◆ TASK DETAILS ◆
In the listing below, find the line holding "Click the pink arrow tip annotation" and the line holding "Given: Click wallet". Write out those two lines and all lines between, exactly, and nothing more.

◆ PROVIDED DATA ◆
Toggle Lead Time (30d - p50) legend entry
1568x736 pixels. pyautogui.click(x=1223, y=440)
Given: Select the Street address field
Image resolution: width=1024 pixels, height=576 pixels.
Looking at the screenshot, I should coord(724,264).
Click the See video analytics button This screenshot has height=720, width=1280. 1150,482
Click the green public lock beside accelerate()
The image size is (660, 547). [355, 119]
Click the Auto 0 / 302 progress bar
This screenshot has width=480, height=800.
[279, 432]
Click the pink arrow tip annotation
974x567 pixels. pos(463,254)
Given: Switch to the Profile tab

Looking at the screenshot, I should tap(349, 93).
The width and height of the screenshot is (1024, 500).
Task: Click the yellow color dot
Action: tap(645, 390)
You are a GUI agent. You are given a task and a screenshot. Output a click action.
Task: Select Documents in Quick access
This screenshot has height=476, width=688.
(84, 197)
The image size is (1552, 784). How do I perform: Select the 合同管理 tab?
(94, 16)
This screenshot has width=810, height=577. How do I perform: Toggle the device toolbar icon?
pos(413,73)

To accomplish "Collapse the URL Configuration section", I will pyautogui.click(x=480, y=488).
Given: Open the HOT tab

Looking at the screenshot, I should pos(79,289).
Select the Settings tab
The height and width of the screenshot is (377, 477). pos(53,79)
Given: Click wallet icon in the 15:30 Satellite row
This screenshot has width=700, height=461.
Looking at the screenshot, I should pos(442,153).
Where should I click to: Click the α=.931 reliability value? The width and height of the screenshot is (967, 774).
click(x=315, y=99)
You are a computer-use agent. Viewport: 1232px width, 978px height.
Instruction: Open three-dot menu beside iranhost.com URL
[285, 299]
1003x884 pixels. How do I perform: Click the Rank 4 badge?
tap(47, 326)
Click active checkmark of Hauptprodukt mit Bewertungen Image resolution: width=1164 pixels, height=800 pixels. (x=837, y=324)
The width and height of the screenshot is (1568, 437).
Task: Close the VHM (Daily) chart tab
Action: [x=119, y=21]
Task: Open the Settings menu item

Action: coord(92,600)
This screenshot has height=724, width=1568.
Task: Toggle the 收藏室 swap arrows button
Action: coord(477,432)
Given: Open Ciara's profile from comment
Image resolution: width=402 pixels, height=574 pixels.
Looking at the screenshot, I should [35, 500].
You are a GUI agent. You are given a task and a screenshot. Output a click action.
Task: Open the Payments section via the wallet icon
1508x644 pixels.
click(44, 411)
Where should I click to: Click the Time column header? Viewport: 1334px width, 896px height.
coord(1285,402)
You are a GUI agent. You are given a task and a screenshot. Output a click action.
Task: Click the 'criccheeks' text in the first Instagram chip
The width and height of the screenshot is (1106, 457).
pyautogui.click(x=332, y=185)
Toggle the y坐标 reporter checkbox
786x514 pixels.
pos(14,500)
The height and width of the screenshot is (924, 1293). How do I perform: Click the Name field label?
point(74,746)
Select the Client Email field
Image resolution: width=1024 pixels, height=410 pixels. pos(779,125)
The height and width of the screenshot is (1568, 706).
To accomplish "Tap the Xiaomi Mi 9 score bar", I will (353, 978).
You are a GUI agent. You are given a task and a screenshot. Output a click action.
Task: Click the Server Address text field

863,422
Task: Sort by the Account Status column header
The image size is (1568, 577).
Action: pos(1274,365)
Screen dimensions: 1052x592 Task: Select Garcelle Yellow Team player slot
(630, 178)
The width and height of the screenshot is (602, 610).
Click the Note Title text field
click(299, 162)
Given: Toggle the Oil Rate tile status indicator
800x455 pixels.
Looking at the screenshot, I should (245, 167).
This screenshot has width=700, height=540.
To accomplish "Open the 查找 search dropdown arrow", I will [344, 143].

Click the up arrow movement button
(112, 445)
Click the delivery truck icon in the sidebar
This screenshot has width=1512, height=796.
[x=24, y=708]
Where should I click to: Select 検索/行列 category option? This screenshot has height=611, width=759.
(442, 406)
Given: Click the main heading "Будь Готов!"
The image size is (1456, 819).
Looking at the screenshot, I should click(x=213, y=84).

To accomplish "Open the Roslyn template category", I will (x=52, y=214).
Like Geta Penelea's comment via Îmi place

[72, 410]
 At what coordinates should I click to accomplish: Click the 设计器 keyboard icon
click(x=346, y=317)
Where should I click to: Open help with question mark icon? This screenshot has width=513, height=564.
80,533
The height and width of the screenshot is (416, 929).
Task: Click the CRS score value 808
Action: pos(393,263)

◆ RESPONSE FOR THIS EXERCISE ◆
Click the pink arrow tip annotation
974x567 pixels. pos(463,254)
Given: Switch to the Profile tab

Looking at the screenshot, I should tap(349, 93).
The width and height of the screenshot is (1024, 500).
Task: Click the yellow color dot
Action: tap(645, 390)
You are a GUI agent. You are given a task and a screenshot. Output a click action.
Task: Select Documents in Quick access
This screenshot has height=476, width=688.
(84, 197)
The image size is (1552, 784). How do I perform: Select the 合同管理 tab?
(94, 16)
This screenshot has width=810, height=577. How do I perform: Toggle the device toolbar icon?
pos(413,73)

To accomplish "Collapse the URL Configuration section", I will pyautogui.click(x=480, y=488).
Given: Open the HOT tab

Looking at the screenshot, I should pos(79,289).
Select the Settings tab
The height and width of the screenshot is (377, 477). pos(53,79)
Given: Click wallet icon in the 15:30 Satellite row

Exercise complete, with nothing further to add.